Certain health conditions tcan be aggravated by caffeine, such as:

  • High blood pressure.
  • Acid reflux disease (GERD). Caffeine impacts the muscle associated with the esophagus.
  • Insomnia. Avoid caffeinated products within six hours of planned sleep.
  • Overactive bladder. Caffeine affects muscles lining the bladder, causing the need to urinate more.
  • Pregnancy. Pregnant women should limit caffeine to 200mg a day.

Caffeine hangovers are real.

If you’re trying to limit caffeine – or just run out of coffee or soda – you’ll likely experience withdrawals, Dr. McFarlane notes.

“Caffeine is a substance and withdrawal from it can have significant impacts. It’s an actual clinical diagnosis,” he explains.

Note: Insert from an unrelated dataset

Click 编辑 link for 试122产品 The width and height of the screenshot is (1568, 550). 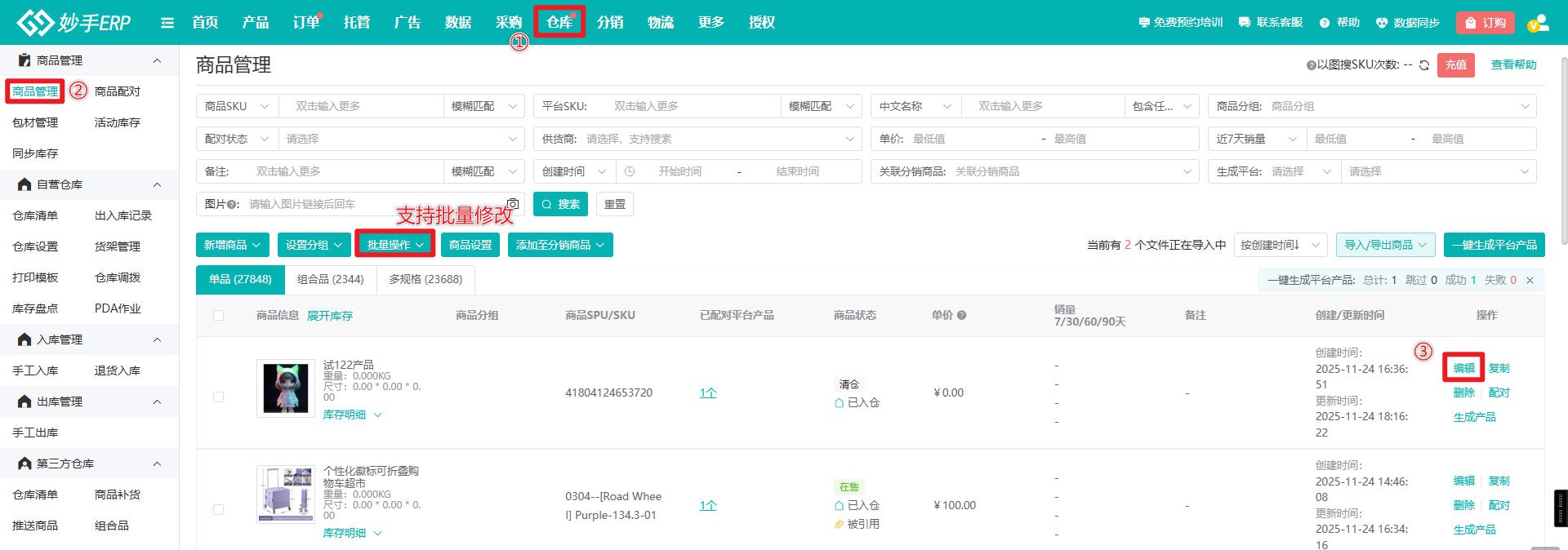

That diagnosis hinges on having at least three of the following symptoms:

  • Headache
  • Fatigue or drowsiness
  • Depressed mood
  • Irritability
  • Difficulty concentrating
  • Flu-like signs

So, how much caffeine is too much?

There are a number of factors that affect how much caffeine you can have without negative effects. These include:

  • Tolerance
  • Sensitivity
  • Metabolism

But in general, no one should consume more than 400mg of caffeine a day, Dr. McFarlane says.